1.   atlas 1 zn. 'boek met geografische of andere kaarten'
categorie:
eponiem, geleerde schepping, bedenker bekend
Vnnl. in: eenen nieuwen ende wel geconditioneerden affgesetten attlas [1636; WNT Supp.].
Internationaal woord dat voor het eerst gebruikt is door Gerard Mercator (1512-1594) in de Latijnse titel van zijn in 1595 postuum verschenen Atlas, sive cosmographicae meditationes .... In de vertaalde Nederlandse titel bleef dit woord staan, maar een algemene aanduiding voor een kaartenboek kan het pas genoemd worden vanaf het moment dat ook andere kaartenmakers het gebruiken, zoals Joan en Willem Jansz Blaeu in 1635 voor hun Toonneel des aerdriicx, ofte nieuwe atlas van alle landen.

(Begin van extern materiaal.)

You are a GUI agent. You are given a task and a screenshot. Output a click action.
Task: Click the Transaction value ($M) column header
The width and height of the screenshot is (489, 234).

Mercators boekwerk bestaat uit twee delen: het eerste deel geeft een beschrijving van het ontstaan van de wereld, de kosmos en het tweede deel is de daadwerkelijke atlas met geografische kaarten van de hele wereld, de werelddelen en detailkaarten van de toenmalige Europese staten en vorstendommen. In zijn voorwoord verklaart Mercator de naam Atlas: dit is een veelzijdig geleerde, 'tutor' van de god Janus en administrator van de koning van Etrurië; hij geldt als het symbool van de kosmografie en cartografie. Bedoeld wordt de legendarische koning Atlas van Mauretanië (het tegenwoordige Marokko). De voorplaat toont een naakte oude man met op zijn knie een hemelbol, die hij opmeet, en met de aardbol voor zijn voeten op de grond. Deze mythische koning is in feite de mythologische figuur Atlas, die de hemel op zijn schouders torst; zie ook atlant en atlas 4 'bovenste halswervel'.